▶ [DATA SUPPLIED]
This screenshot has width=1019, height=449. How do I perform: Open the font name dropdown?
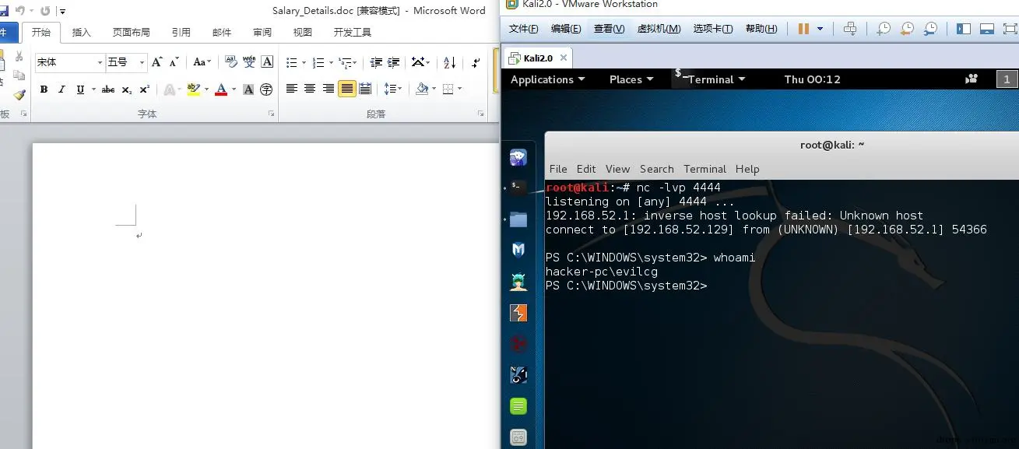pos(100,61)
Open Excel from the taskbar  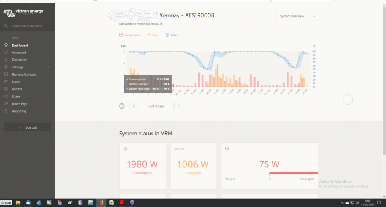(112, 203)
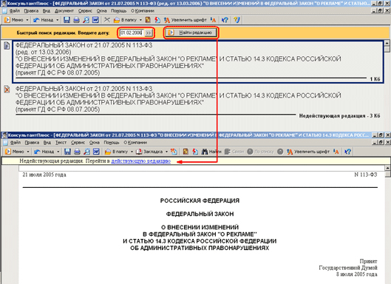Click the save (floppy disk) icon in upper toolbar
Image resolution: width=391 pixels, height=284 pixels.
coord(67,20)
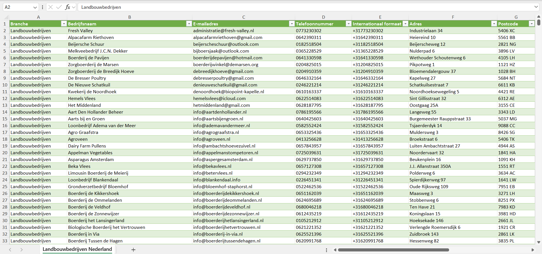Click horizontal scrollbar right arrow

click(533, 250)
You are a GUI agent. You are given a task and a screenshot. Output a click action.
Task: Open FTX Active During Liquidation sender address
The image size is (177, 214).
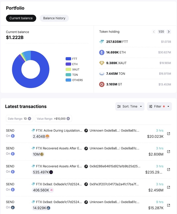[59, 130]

* * *

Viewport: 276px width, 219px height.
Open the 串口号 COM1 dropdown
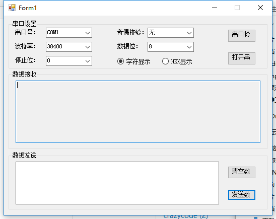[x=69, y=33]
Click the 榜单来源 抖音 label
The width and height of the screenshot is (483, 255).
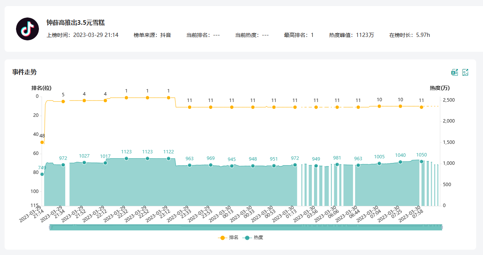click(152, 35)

---

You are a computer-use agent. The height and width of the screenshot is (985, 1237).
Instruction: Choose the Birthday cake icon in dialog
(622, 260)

▶ [TASK] Report each line of the records that holds the word "agent".

▶ [SOLUTION BELOW]
You are a GUI agent. You are given a task and a screenshot. Output a click action.
You are a computer-use agent. The height and width of the screenshot is (985, 1237).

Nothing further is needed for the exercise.